Architecture
Twinkle features a decoupled Client-Server architecture designed for maximum flexibility and scalability.
System Overview

Core Design
Twinkle’s architecture is built around three fundamental principles:
- Decoupled Components — Each component (Dataset, Model, Sampler, Loss) operates independently with standardized interfaces
- Unified API — The same training code runs across different backends (torchrun, Ray, HTTP) with minimal changes
- Multi-Tenancy — Multiple users can train on a shared base model simultaneously with isolated configurations
Client-Server Model
The client-side provides two distinct integration paths:
- Twinkle Native API — A conforming API that mirrors the server-side interface for seamless end-to-end integration
- Tinker Compatibility — Full support for the native Tinker API, enabling developers to leverage Twinkle’s backend using Tinker client
This dual-path design ensures access to Twinkle’s training services using either API.
Core Components
| Component | Description |
|---|---|
| Dataset | Data loading and preprocessing with ModelScope/HuggingFace integration |
| Template | Encoding and decoding for different model architectures |
| DataLoader | Data distribution and batching with device mesh awareness |
| Preprocessor | Data ETL transformations to standard format |
| Model | Large model wrapper supporting Transformers and Megatron |
| Sampler | Sampling logic (e.g., vLLM-based) for RL training |
| Loss | Customizable loss functions (CrossEntropy, GRPO, etc.) |
| Reward | Reward functions for reinforcement learning |
| Advantage | Advantage estimation for policy optimization |
DeviceGroup and DeviceMesh
DeviceGroup and DeviceMesh are the core of Twinkle’s distributed architecture:
import twinkle
from twinkle import DeviceMesh, DeviceGroup
# Define resource groups
device_group = [
DeviceGroup(name='model', ranks=4, device_type='cuda'),
DeviceGroup(name='sampler', ranks=4, device_type='cuda'),
]
# Define parallel topology
device_mesh = DeviceMesh.from_sizes(pp_size=2, tp_size=2, dp_size=2)
# Initialize
twinkle.initialize(mode='ray', nproc_per_node=8, groups=device_group)
DeviceGroup
Defines how many resource groups are needed for training.
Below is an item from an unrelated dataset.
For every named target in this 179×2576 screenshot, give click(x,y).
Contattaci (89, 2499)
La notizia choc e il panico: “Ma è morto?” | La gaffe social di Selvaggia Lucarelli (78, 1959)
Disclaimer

Components can run remotely by selecting resource groups:
model = TransformersModel(
model_id='Qwen/Qwen3.5-4B',
remote_group='model',
device_mesh=device_mesh
)
DeviceMesh
Specifies the parallel topology of components within a resource group:
- pp_size — Pipeline parallelism
- tp_size — Tensor parallelism
- dp_size — Data parallelism
- fsdp_size — Fully Sharded Data Parallelism
- cp_size — Context parallelism
Multi-Tenancy Architecture
Twinkle supports simultaneous multi-tenant training on a shared base model:

Using a LoRA Pool + Tenant Application architecture:
- Tenant A: Local private dataset, LoRA rank=8, SFT training
- Tenant B: Open-source dataset, LoRA rank=32, PT training
- Tenant C: GRPO loss calculation with sampling
- Tenant D: Log probability inference
All processes execute concurrently because Model and Sampler are integrated as task-agnostic components.
Runtime Modes
Single GPU
Direct training without distributed setup:
model = TransformersModel(model_id='ms://Qwen/Qwen3.5-4B')
model.forward_backward(inputs=batch)
torchrun Mode
Distributed training with PyTorch’s torchrun:
twinkle.initialize(mode='local', global_device_mesh=device_mesh)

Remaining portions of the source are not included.